Whilst estimation of relative effectiveness of the various biological DMARDs using ACR response data from only randomised, double-blind trials with methotrexate and/or placebo as controls helped to ensure the quality of these data, the lack of head-to-head studies, necessitating indirect analysis of ACR response data, is acknowledged as a limitation of our study. Also, although similar incidences of adverse events between the available biological DMARDs may be generally considered to be a reasonable assumption, exclusion of the costs associated with adverse events from the model is another acknowledged limitation of our study. Other limitations include the lack of data sources and cost-utility data (in Spain and worldwide) with which to compare our data, and the limited effectiveness of applying effectiveness information from 6 months, which is >1 treatment cycle.

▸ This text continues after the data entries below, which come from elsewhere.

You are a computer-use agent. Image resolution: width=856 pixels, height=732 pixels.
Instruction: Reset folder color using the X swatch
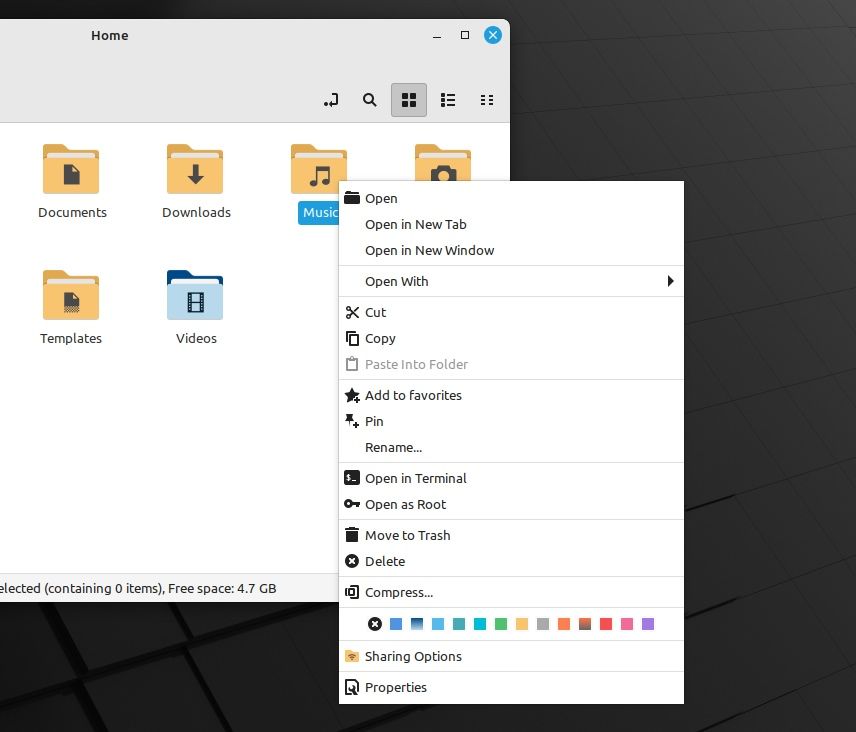point(375,623)
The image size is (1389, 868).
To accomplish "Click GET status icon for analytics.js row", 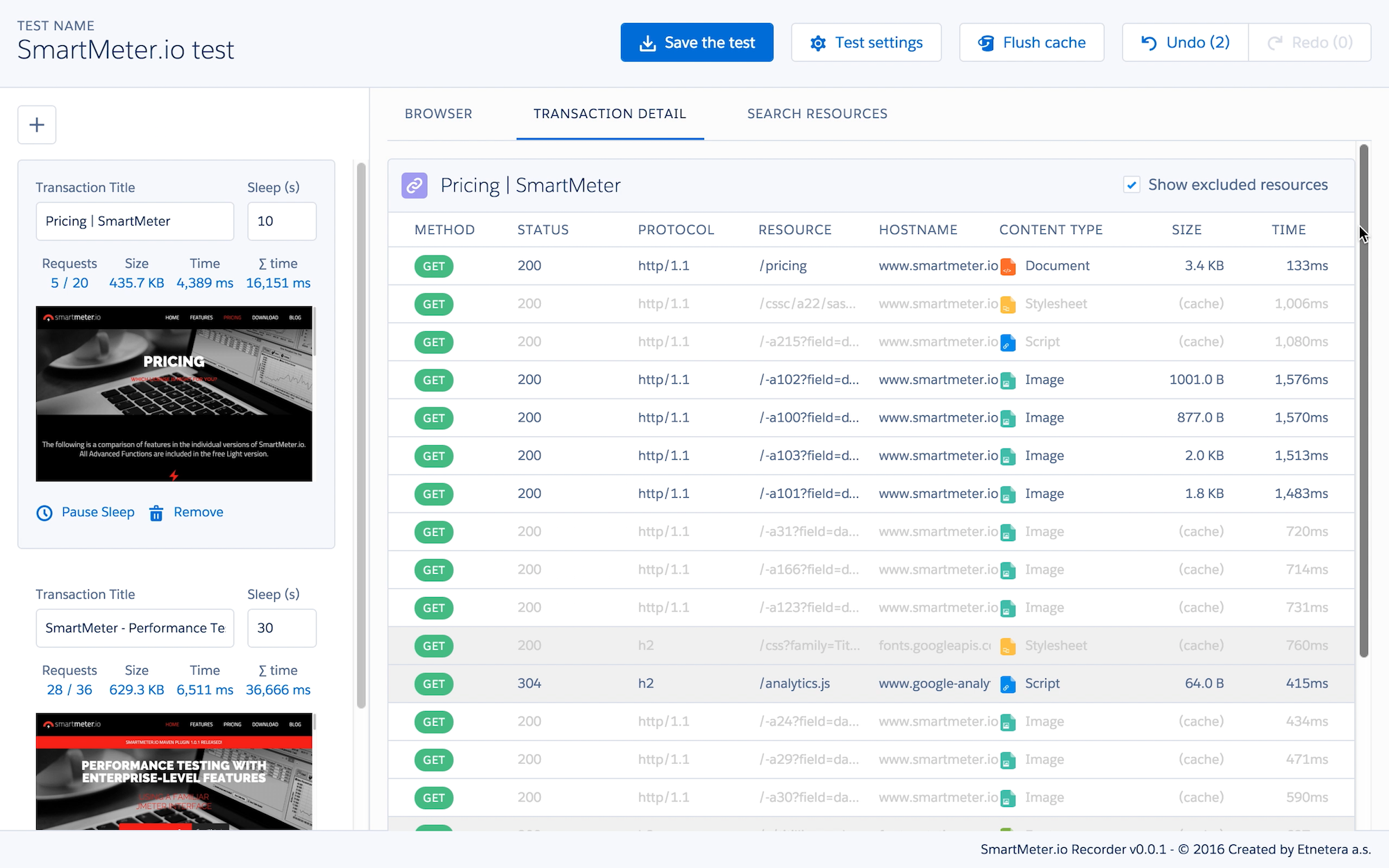I will coord(433,683).
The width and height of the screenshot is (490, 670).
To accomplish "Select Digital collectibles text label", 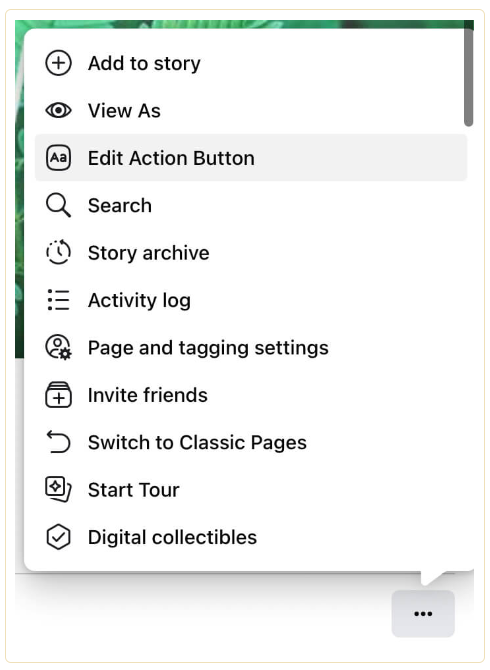I will (x=172, y=537).
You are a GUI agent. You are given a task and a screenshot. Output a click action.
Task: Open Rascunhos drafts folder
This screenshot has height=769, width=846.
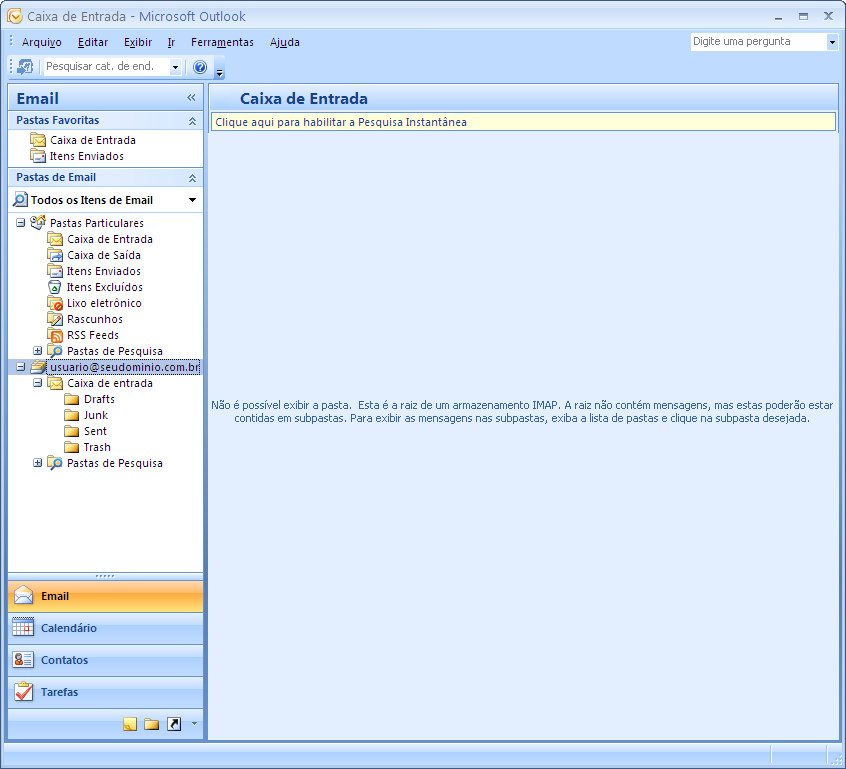pos(94,319)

The implications of our study findings for the public payer in Spain suggest that the Spanish NHS would be adopting the most cost-effective treatment if certolizumab pegol were offered to RA patients in combination with methotrexate instead of alternative TNF inhibitors currently recommended in Spain. Furthermore a recent study, in that equality of effectiveness is supposed, indicated that the addition of certolizumab pegol on the NHS in Spain, would generate large net savings of €10.3 million for the period 2013 to 2017 [60].

Conclusions

In our study, in terms of QALYs gained, certolizumab pegol was the most effective therapy in combination with methotrexate at the €30,000/QALY willingness-to-pay (WTP) threshold compared with other TNF inhibitors recommended in Spain in 2009 (adalimumab, etanercept and infliximab) for the treatment of patients with active RA who did not respond adequately to DMARDs. In an analysis of monotherapies, certolizumab pegol was more cost-effective versus adalimumab and less expensive with similar health gains versus etanercept (mean QALY 6.416 vs 6.492). Probabilistic sensitivity analyses indicated advantages in efficacy for certolizumab pegol over the other TNF inhibitors. These results indicate that moderate-to-severe RA treatment with certolizumab pegol is an efficient and economically valuable alternative for the Spanish NHS.